BEGIN Passage to read

Further, Vehicle and Traffic Law § 1192 (1) authorizes a conviction upon proof that a defendant, "by voluntarily consuming alcohol, . . . has actually impaired, to any extent, the physical and mental abilities which he is expected to possess in order to operate a vehicle as a reasonable and prudent driver" ( People v Cruz, 48 NY2d 419, 427; see also *24 People v McNamara, 269 AD2d 544, 545; People v Wirtz, 128 AD2d 745, 746; People v Peck, 16 Misc 3d 126[A], 2007 NY Slip Op 51213[U] [App Term, 9th 10th Jud Dists 2007]). Compared to proof of intoxication, the quantum of proof necessary to support a conviction of driving while impaired, and, by implication, the proof required for an arrest therefor, is also "far less rigorous" ( People v Reding, 167 AD2d 716, 717).
See, also People v. Crane, 26 Misc 3d 134(A) (App. Term, 2nd Dept., 2010); People v. Rich, 25 Misc 3d 126(A) (App. Term, 2nd Dept., 2009) (both cases reversing the granting of defendant's motions to suppress, finding in each case probable cause existed to arrest defendant for Driving While Intoxicated).
A traffic stop constitutes a limited seizure of the person of each occupant of the vehicle which, to be constitutional, must be justified at its inception. People v. Banks, 85 NY2d 558, 562 (1995), cert. den. 516 U.S. 868 (1995). The law is clear that the police may lawfully stop a vehicle based on a reasonable suspicion that a traffic infraction has been committed. People v. O'Hare, ___ A.D.3d ___, 2010 WL 1795505, 2010 NY Slip Op 13966 (2nd Dept., 2010); People v. Sluszka , 15 AD3d 421 (2nd Dept., 2005). This is so even if the underlying reason for the stop was to investigate another matter unrelated to the traffic violation. Whren v. United States, 517 U.S. 806, 810 (1996); People v. Edwards , 14 NY3d 741 (2010); People v. Robinson, 97 NY 341, 348-349) (2001); People v. Falquez , 66 AD3d 918 (2nd Dept., 2009). Here, Trooper Patterson's decision to stop the defendant's vehicle was justified by his observation of the defendant repeatedly swerving over the double yellow line and the fogline. People v. Wright , 42 AD3d 942 (2nd Dept., 2007); VTL § 1128)(c).
Defendant argues the crossing of the fog line alone would not have provided a justifiable basis alone to stop his vehicle. The People essentially concede this to be the law. See, People v. Shulman , 14 Misc 3d 129 (A), (App. Term, 2nd Dept., 2006) (crossing over white "boundary" line or "fogline" to the right of the roadway on two occasions was insufficient to establish guilt of violating VTL § 1128(d); People v. Fisher, 20 Misc 3d 1136(A) (Justice Ct., Wapp, 2008) (crossing "fogline" three times held insufficient); People v. Bordeau, 2008 NY Slip Op 52117(U) (Essex Co. Ct., 2008) (single instance of crossing over "fogline" for a period not exceeding three seconds, without more, is not a traffic infraction in violation of VTL § 1128(d), and therefore cannot form the basis for a valid stop of defendant's vehicle).

END Passage to read
BEGIN Listed entries

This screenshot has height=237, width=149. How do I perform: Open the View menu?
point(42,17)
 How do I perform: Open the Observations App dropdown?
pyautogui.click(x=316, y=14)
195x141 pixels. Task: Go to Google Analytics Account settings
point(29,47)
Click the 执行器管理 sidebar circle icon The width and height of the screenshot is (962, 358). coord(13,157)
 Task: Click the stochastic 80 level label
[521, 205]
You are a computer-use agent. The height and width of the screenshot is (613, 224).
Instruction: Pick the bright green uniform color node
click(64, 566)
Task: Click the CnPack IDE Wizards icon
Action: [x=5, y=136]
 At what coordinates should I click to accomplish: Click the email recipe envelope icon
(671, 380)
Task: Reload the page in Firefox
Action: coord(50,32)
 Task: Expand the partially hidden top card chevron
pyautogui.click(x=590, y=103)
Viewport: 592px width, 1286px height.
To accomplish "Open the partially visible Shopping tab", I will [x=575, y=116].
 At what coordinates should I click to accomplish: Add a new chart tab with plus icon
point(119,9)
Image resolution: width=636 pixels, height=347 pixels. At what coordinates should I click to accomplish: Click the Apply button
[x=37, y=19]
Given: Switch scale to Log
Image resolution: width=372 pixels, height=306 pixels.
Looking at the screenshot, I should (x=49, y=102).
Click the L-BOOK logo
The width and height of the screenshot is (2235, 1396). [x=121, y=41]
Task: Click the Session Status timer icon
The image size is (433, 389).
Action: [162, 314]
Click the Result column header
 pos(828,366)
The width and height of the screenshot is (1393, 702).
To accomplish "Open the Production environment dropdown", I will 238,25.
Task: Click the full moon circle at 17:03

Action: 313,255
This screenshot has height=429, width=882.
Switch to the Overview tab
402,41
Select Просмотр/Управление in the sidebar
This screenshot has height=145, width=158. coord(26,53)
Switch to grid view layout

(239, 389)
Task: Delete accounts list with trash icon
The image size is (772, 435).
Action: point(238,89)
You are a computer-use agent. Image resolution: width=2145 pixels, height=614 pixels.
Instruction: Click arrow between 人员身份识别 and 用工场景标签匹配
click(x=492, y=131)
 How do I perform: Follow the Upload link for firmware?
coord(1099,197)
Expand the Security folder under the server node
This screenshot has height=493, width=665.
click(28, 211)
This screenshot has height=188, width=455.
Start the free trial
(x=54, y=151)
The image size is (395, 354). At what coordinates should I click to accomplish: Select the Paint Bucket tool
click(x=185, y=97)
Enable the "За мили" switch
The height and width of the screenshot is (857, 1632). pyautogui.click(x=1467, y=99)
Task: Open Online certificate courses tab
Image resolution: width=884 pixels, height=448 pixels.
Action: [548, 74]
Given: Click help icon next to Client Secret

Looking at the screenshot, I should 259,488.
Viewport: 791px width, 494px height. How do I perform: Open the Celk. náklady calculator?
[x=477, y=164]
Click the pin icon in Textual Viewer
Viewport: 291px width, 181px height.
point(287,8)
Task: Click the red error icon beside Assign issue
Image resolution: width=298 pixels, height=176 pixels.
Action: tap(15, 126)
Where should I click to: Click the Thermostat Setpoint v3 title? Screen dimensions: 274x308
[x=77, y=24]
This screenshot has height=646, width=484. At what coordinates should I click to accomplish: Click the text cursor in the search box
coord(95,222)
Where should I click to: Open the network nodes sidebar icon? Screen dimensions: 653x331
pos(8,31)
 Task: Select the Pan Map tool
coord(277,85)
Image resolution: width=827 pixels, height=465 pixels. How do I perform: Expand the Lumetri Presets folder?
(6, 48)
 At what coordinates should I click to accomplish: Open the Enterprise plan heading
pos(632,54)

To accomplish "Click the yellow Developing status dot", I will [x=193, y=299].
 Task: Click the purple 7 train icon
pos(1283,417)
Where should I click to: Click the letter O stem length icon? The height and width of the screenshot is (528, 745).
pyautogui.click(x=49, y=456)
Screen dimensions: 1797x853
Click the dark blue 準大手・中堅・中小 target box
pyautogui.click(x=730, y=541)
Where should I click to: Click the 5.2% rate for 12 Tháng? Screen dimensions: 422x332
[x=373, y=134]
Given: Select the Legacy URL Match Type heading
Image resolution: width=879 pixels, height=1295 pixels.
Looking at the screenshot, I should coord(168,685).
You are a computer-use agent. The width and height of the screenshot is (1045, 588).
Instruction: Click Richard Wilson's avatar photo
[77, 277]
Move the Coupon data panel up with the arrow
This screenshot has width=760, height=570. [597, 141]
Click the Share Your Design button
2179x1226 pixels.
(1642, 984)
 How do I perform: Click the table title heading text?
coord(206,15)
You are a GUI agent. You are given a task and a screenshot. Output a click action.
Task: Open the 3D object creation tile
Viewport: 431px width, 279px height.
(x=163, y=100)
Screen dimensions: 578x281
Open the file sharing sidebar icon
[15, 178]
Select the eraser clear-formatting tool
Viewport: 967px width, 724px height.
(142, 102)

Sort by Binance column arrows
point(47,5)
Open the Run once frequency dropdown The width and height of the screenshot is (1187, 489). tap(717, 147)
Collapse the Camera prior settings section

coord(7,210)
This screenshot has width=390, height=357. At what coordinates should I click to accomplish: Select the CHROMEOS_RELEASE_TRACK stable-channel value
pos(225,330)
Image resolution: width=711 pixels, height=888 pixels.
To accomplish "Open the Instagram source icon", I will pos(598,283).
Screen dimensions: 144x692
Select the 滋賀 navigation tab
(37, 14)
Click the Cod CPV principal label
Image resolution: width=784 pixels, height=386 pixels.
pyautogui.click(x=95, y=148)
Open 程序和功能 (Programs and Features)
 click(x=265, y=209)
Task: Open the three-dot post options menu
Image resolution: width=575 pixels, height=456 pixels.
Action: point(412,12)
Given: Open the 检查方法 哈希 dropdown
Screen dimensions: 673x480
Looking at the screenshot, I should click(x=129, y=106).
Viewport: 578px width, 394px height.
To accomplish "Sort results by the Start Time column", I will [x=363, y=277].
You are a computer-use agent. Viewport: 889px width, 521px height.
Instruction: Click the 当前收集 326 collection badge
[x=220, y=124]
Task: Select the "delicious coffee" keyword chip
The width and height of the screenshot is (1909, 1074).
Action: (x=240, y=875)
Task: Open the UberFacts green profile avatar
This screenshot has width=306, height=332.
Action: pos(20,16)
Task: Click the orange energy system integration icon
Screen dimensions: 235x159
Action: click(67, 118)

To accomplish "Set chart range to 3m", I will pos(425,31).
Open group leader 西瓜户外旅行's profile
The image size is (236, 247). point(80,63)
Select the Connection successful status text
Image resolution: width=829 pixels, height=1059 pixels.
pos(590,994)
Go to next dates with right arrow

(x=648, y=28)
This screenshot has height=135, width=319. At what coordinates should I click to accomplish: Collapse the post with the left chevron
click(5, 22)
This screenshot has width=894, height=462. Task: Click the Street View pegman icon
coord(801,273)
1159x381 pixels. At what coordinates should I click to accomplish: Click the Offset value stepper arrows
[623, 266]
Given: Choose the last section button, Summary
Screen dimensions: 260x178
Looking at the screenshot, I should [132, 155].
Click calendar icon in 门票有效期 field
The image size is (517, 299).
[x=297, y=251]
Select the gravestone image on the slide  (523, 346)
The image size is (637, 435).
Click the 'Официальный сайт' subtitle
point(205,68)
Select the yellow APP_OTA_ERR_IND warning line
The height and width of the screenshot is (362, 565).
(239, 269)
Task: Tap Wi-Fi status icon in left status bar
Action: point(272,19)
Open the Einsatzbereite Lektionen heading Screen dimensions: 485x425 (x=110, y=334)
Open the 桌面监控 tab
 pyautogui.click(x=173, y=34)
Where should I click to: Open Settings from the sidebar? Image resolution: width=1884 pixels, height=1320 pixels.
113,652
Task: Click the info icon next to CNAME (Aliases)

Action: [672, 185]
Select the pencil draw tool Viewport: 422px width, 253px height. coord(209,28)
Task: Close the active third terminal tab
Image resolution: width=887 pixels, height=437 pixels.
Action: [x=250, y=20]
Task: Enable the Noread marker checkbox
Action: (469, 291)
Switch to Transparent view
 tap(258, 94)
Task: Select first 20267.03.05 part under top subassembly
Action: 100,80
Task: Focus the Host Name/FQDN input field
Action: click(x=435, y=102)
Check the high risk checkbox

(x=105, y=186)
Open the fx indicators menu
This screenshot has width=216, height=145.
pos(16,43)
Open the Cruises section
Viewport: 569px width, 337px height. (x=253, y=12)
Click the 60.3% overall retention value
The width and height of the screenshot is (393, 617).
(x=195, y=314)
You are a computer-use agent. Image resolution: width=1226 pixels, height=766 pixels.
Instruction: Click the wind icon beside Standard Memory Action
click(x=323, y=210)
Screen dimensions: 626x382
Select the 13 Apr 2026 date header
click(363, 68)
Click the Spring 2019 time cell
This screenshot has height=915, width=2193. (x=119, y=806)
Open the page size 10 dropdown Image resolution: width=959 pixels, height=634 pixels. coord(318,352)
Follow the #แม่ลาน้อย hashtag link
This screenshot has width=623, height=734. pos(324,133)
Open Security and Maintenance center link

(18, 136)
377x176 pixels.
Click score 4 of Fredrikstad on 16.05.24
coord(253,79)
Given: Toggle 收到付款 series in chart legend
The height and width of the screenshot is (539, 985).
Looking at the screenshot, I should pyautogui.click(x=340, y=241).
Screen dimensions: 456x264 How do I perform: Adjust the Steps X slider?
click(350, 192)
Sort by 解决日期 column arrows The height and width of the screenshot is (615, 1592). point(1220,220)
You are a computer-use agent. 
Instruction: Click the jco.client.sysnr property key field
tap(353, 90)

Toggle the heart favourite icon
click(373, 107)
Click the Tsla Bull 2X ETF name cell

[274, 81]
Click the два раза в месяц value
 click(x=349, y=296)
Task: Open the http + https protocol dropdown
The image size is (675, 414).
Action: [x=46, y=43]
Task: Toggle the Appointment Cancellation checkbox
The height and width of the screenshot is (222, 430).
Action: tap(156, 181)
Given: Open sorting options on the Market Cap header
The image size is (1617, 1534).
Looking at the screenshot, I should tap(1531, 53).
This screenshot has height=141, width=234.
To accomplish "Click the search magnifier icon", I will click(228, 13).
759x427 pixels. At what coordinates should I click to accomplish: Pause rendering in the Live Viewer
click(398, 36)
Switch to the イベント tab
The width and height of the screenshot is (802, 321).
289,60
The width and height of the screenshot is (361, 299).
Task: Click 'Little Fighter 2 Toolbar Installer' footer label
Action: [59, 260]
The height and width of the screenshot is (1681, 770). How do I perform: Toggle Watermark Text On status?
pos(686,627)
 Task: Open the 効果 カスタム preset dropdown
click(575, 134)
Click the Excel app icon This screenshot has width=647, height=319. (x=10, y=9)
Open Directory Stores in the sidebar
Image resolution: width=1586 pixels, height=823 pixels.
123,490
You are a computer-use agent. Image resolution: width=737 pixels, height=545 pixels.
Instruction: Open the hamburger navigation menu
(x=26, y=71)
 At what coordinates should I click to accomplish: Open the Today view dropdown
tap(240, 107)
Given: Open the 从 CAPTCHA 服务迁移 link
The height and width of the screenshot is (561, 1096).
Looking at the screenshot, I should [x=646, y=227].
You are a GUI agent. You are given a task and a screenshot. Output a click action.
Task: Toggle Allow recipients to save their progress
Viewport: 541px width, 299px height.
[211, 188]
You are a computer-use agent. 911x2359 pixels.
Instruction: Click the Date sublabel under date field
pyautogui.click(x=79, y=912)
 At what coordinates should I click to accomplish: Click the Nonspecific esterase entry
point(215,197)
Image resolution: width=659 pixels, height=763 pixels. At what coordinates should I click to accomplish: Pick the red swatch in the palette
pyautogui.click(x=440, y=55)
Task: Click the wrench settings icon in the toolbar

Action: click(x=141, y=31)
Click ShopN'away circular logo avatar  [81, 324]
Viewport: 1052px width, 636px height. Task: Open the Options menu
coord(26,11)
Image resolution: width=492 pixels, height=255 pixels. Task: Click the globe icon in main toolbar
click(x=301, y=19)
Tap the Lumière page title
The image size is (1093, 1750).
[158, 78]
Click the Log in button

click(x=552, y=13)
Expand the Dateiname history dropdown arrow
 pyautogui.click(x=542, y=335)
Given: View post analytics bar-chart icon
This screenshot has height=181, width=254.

END Listed entries

◆ **Exercise instructions**
Write out the part of the passage on traffic stops that runs between "See, also People" and "Driving While Intoxicated).", inclusive. The material plays no part in this work.

◆ **Solution to the exercise**
See, also People v. Crane, 26 Misc 3d 134(A) (App. Term, 2nd Dept., 2010); People v. Rich, 25 Misc 3d 126(A) (App. Term, 2nd Dept., 2009) (both cases reversing the granting of defendant's motions to suppress, finding in each case probable cause existed to arrest defendant for Driving While Intoxicated).